¿Dónde estaban los colorados?

Por Mario Kroeff Devincenzi. Fue casi desapercibida la bandera del Partido Colorado Batllista en el ciclo electoral finalizado; elecciones internas, nacionales en 2014 y departamentales, en el corriente. Tantas listas como locales partidarios en todo Salto y la colorada con el sol arriba a la izquierda brilló por su ausencia.

En realidad toda la iconografía del viejo partido de Rivera y Batlle y Ordoñez, con alguna excepción, estuvo escondida casi expresamente. Tanto es así que en las elecciones de mayo hubo una denuncia en la Junta Electoral sobre la mínima expresión del lema Partido Colorado impreso en las listas departamentales, además de los colores utilizados que llamaban a confusión de los electores. Ambas desestimadas por la autoridad electoral pero las dos acciones fueron emblemáticas del estado de situación del partido más grande de la historia de Uruguay en cuanto a sus distintivos y su imagen corporativa.

En efecto, la denominación del lema colorado estaba disimulada a manera de la letra negrita de los contratos; y los colores tan lejos de la estética tradicional partidaria como cerca de los del Frente Amplio. Agravado el tema por el hecho que del total de la oferta electoral, el noventa por ciento correspondía a un sector mayoritario agrupado en el sublema Vamos Salto, casi cuarenta listas en hojas de votación con diseño estándar y fuerte destaque de símbolos-figuras que pretendían trascender las fronteras del coloradismo batllista.

En esta materia, se puede entender la idea y justificación detrás de la estrategia seguida por Vamos Salto. La atracción del voto extrapartidario, la imagen misma del candidato sin etiquetas, la des ideologización del discurso Sin embargo son necesarios algunos comentarios generales al respecto de la des partidización explicita de la oferta política a través de todo el ciclo electoral, incluso y paradójicamente las propias elecciones internas de los partidos políticos, en julio del año pasado.

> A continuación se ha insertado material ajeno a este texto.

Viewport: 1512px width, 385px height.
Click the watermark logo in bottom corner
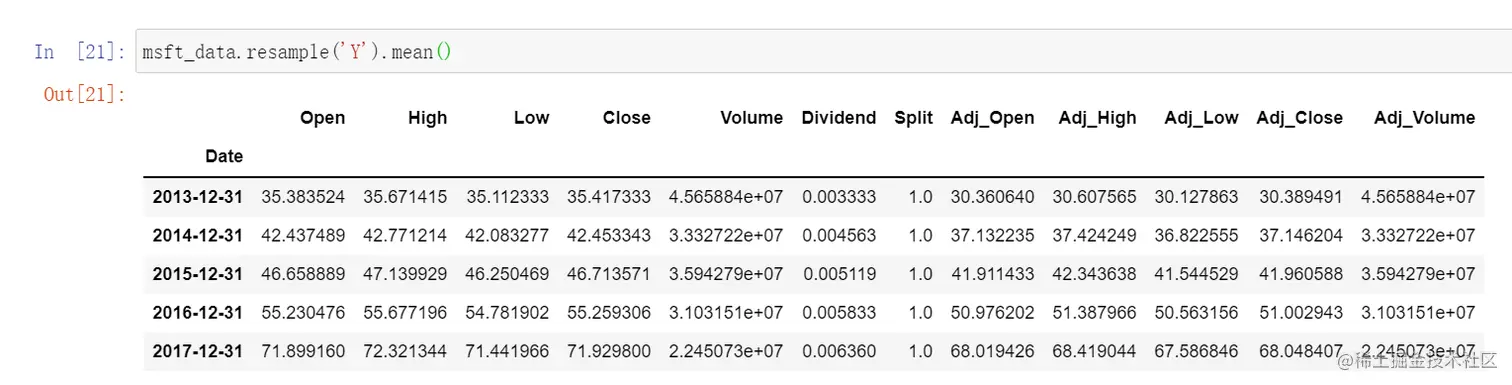[x=1419, y=361]

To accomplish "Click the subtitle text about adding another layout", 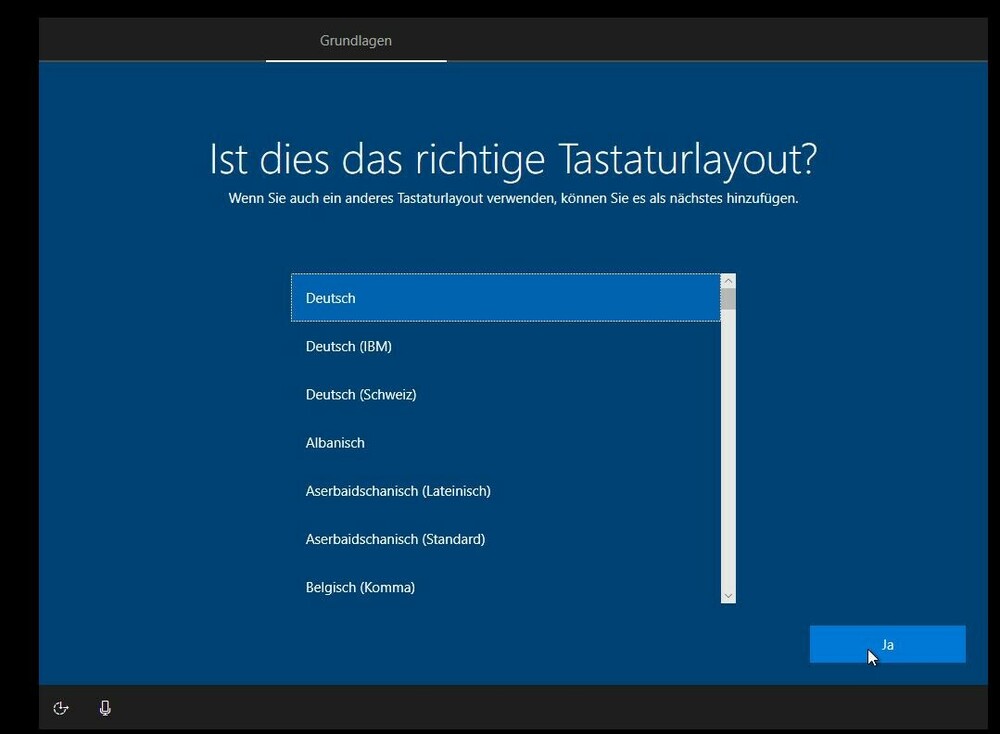I will tap(513, 198).

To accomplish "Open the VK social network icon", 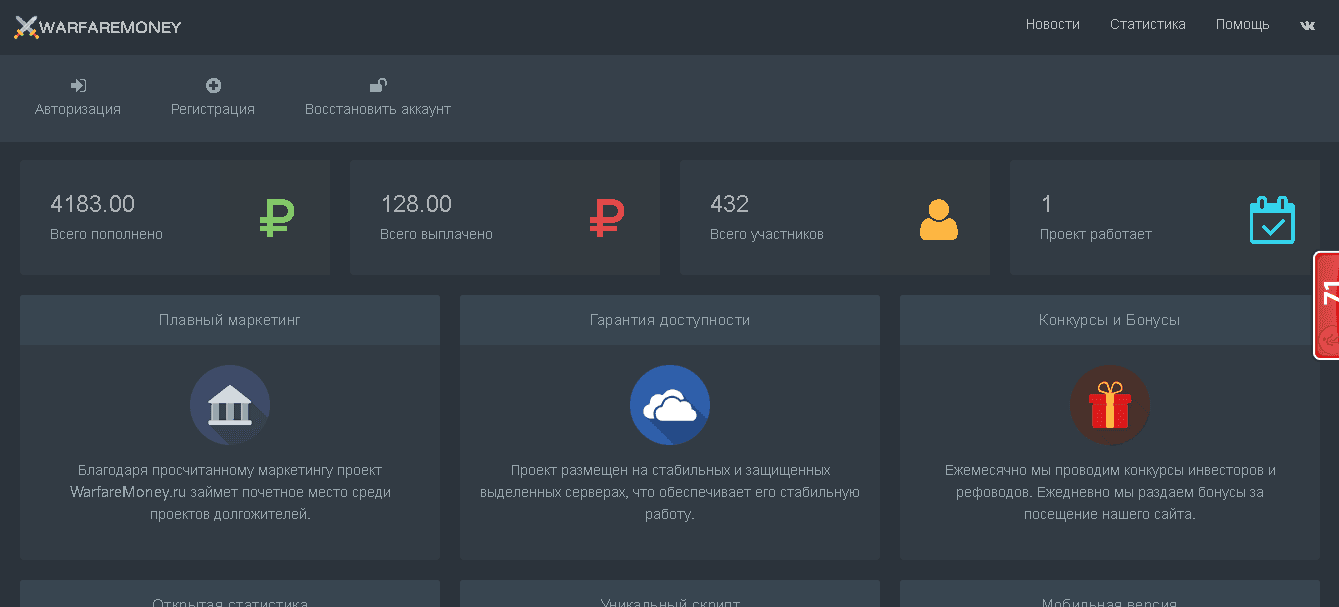I will [x=1307, y=26].
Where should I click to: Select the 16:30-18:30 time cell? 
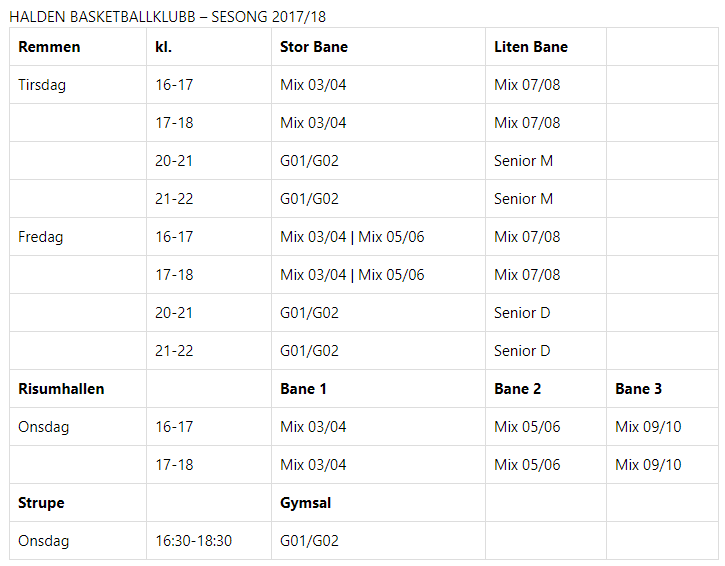194,541
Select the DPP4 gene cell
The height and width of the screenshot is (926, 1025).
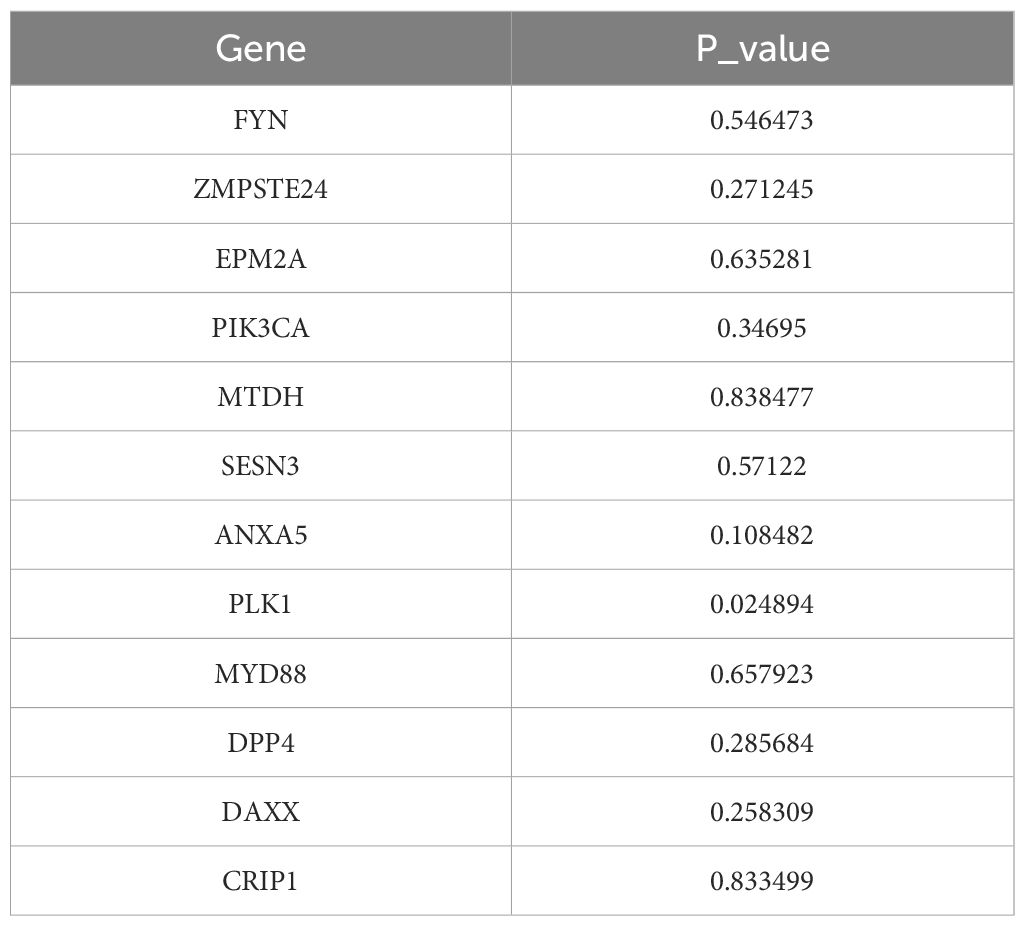pos(260,743)
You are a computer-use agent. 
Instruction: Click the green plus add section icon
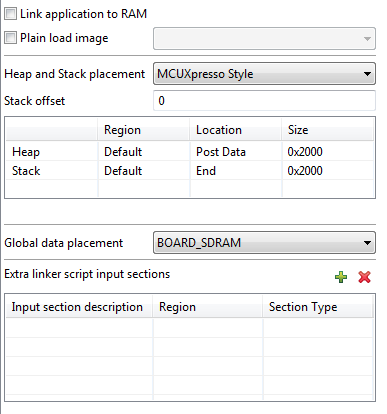(x=341, y=277)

El tan impresionante como legítimo caudal electoral de Vamos Salto, que tenía precedentes del período 2009-2010, y el culto a la personalidad de su carismático líder fagocitaron al Partido Colorado y cercenaron su base fermental de variados sectores que le daban vida y garantizaban las victorias electorales a través de múltiples candidaturas a los cargos electivos nacionales y departamentales amparadas en la Ley de Lemas.

Existe en la psicología de percepción un fenómeno que se llama Figura y Fondo en el que las figuras son reversibles, ofreciendo alternativamente lo que era fondo como figura y a la inversa. Esta ambivalencia fuerza al espectador a ver la imagen de una manera u otra según su voluntad. Sector hegemónico y mayoritario expresado además en ropaje disimulado de Partido Colorado es, se sabe desde siempre, mala receta para la supervivencia sostenible en el largo plazo.